Once awake, it seemed like a quiet day wind-wise but if anything was to be achieved, we needed to get going. The passports of arriving crew had been checked the previous night but the details hadn't survived the night, so I gathered the passports and had them noted again. Sarah paid for some bread rolls from the little local store which were to be delivered as soon as they arrived, tea and coffee were had, showers and washing attempted but given up on at the local showers as they're pretty crap - Peter is still coming to terms with not having infinite fresh water and dry  towels and laundry  etc.      


We've not achieved much yet, but it's already 09.00 and I managed to get the harbour master's attention to pay so as to check out. This eventually worked and by just after 10.00, I'm finding the customs and immigration chap to complete the more official side of the clearing out bit and by 12.00 we are ready to leave.


As the bread rolls hadn’t appeared, Sarah, being Sarah had gone to chase them up and come back with her money back plus an extra 0.5 of a dollar from the shop, possibly the first profit to have been made there from a foreigner.


The wind was only about 3 knots so we motored out of the harbour with and enjoyed the cruise out into the sea. We pass an island I had hoped we’d be able to anchor off and explore, but this had been forbidden, so once we exited the channel with the big Bienvenido a Cuba Socialista sign, we  found, happily, that a wind from the SE had picked up.

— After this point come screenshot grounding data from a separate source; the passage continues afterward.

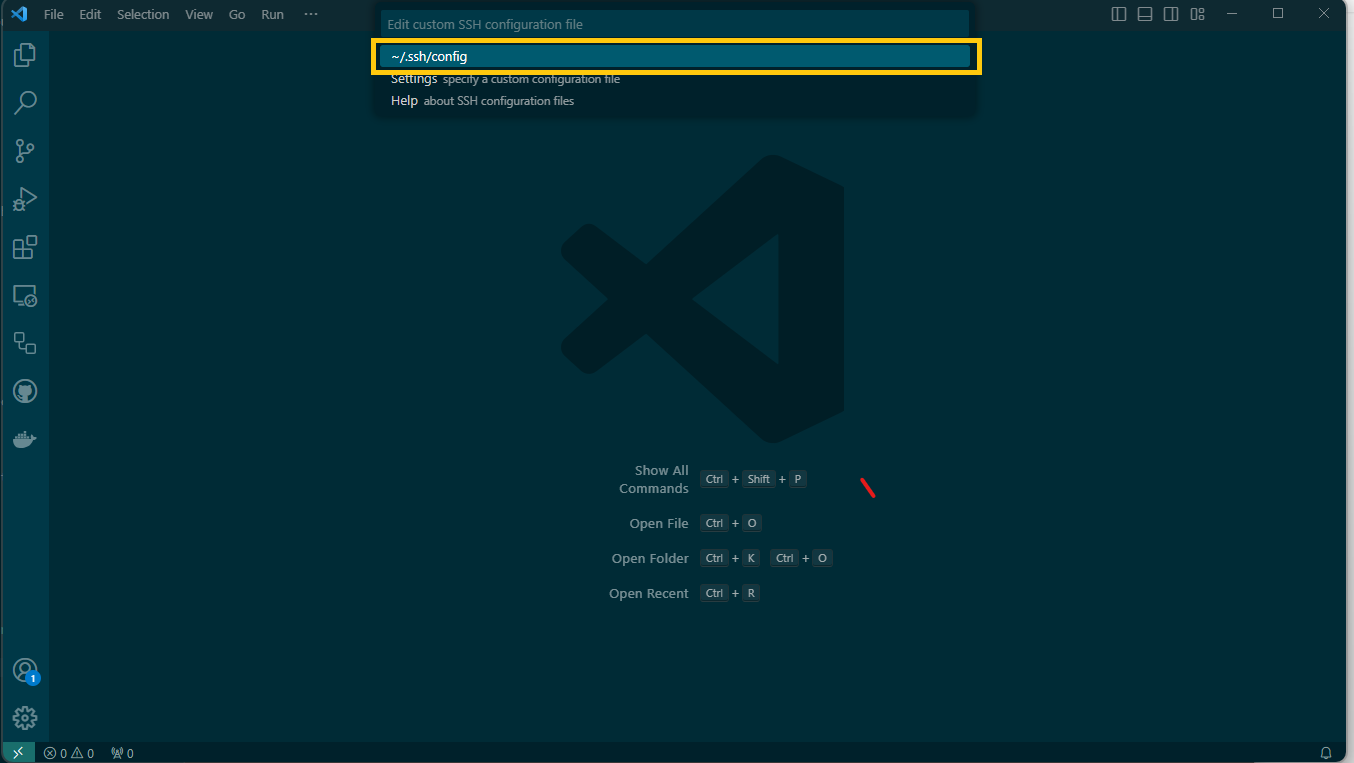1354x763 pixels.
Task: Open the Extensions marketplace icon
Action: click(25, 247)
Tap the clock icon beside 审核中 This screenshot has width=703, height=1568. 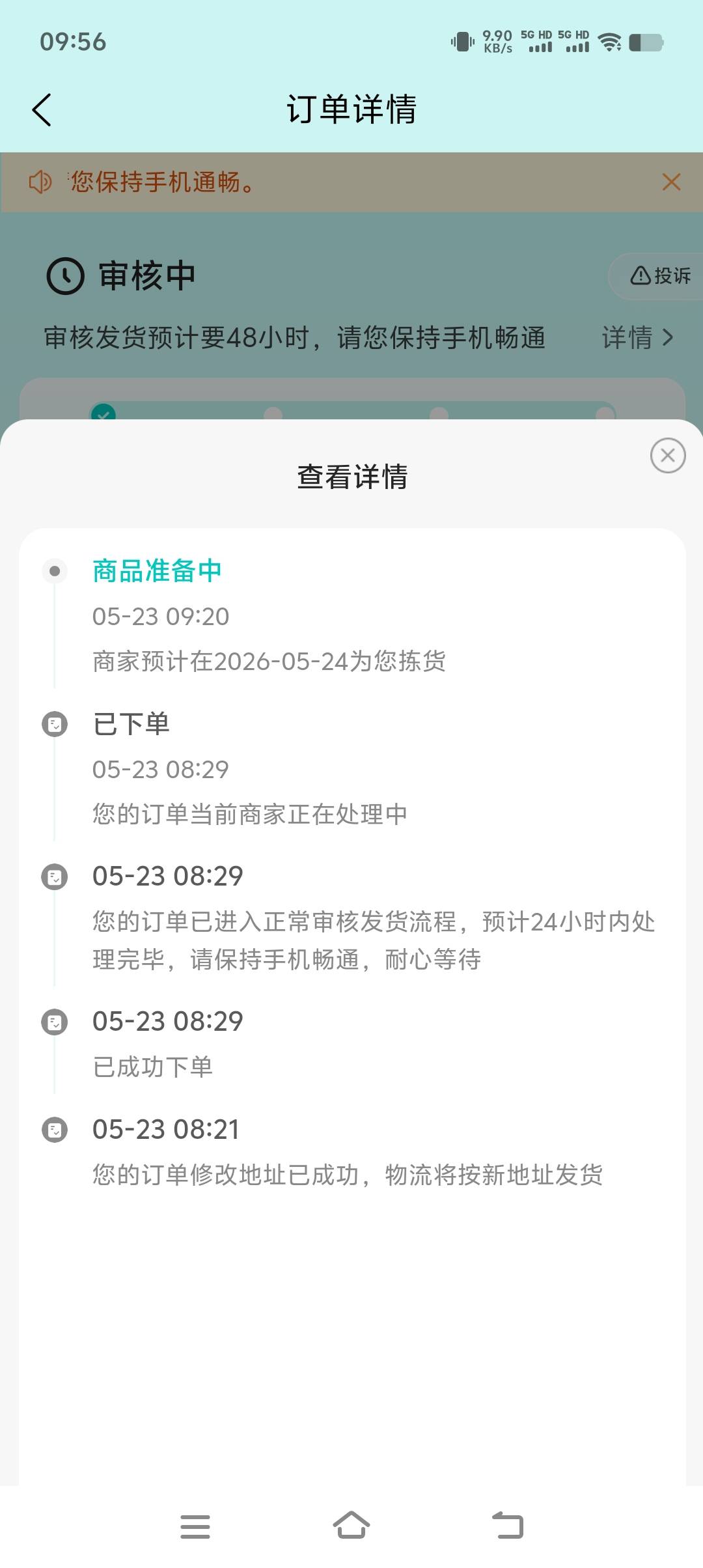(65, 275)
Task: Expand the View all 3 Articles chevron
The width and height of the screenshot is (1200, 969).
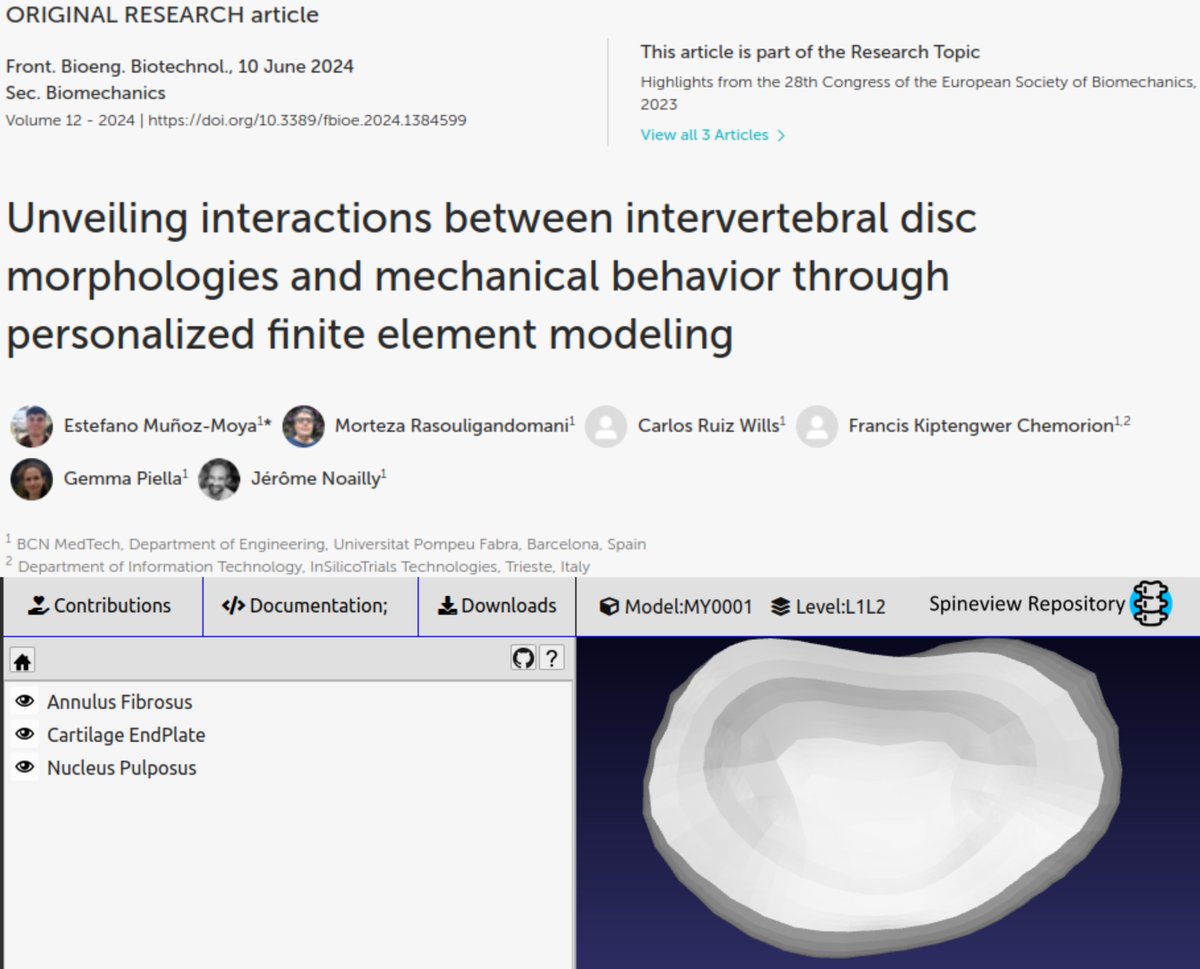Action: [x=780, y=133]
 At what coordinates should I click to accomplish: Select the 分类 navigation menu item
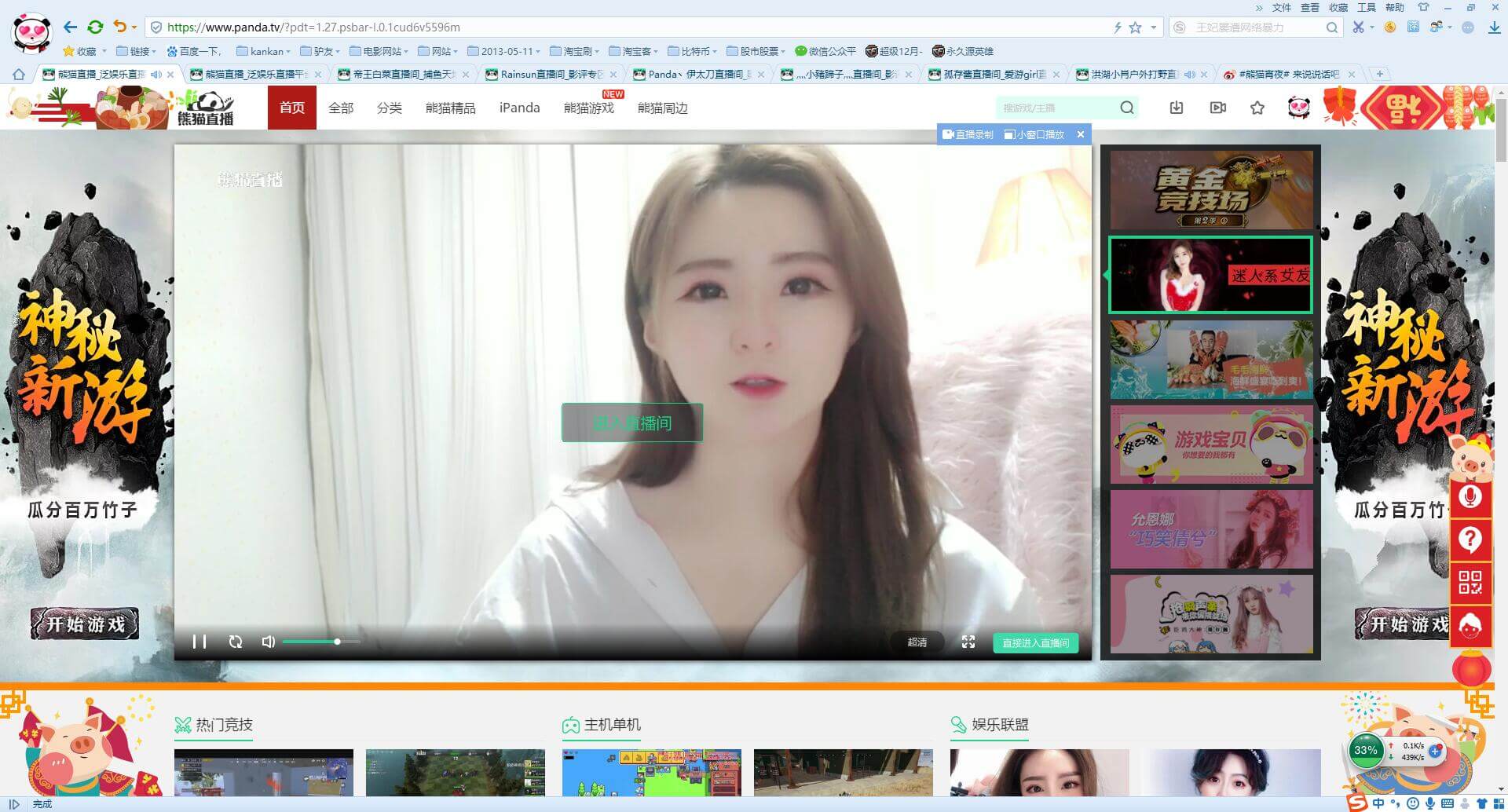click(x=389, y=108)
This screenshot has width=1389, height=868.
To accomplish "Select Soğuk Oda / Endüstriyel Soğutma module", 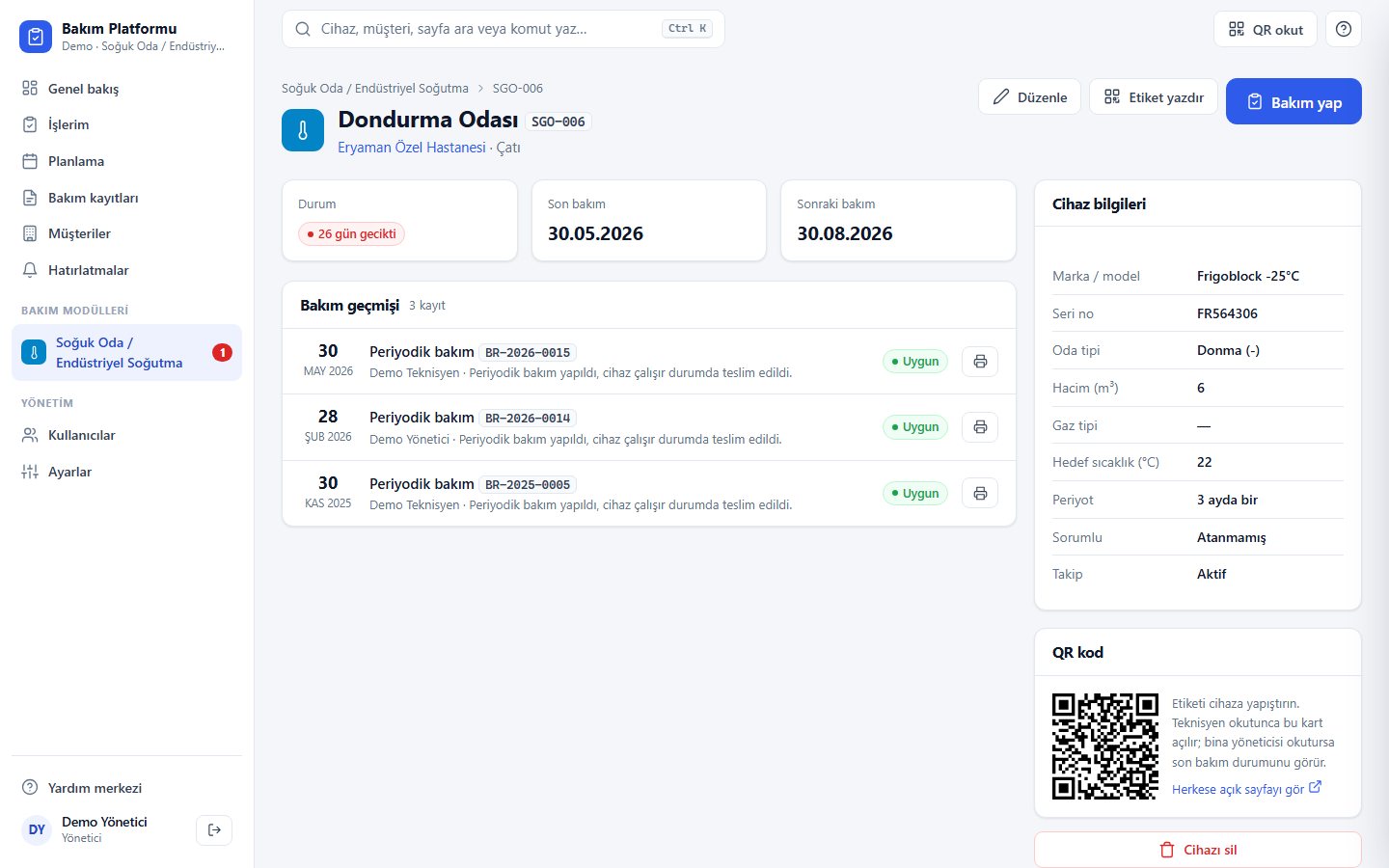I will [x=126, y=353].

We’d cleared to points E and once Phil and I had hoisted sail, we were making 6.5 knots towards Trinidad and Cayo Blanco.


I had not thought that we could possibly make it in time because crew C have only allocated 3  nights with me, but it looked like we could arrive just around dusk and I knew we could go to our previous outer anchorage in the dark if we followed our breadcrumb trail on the plotter, so we fiddled away with the sails and had a good day's sailing, the wind dropped away at one point and I motored for about 15 minutes before it re-invigorated itself and we were sailing again with renewed vigour close hauled or just free of close hauled.


Sarah suffers from sea sickness and was kindly preparing dinner prior to us arriving at the anchorage because I thought the motion may be worse at anchor but this proved a step too far and she had to come back up on deck to regain some air, and Peter carried on with dinner. An ordinary sea sunset took place but for people who aren't used to them, it was enjoyed in all its glory. Clouds had threatened to obscure it but a small gap between them and the horizon allowed it to work well.


We anchored at about 19.00 by which time it was dark.  Sarah was still feeling woozy but managed most of her dinner - beans, brown and unintentionally re-fried after they'd dried up in the pan, tomatoes, garlic and bacon with rice. A game of Pit cheered Sarah up after which we had a round of monopoly cards before going to bed with a shift to the inner anchorage and some snorkelling and exploring on the cards for today.


My keyboard has decided to believe that the backslash key would be better interpreted as a division sign. It may be that it's in a wrong mode but I can't find a means of changing it. It has Bill Gates, Steve Jobs and Android options, but nothing changes when I try to change them. 


Anyway slainte from Jock and crew C.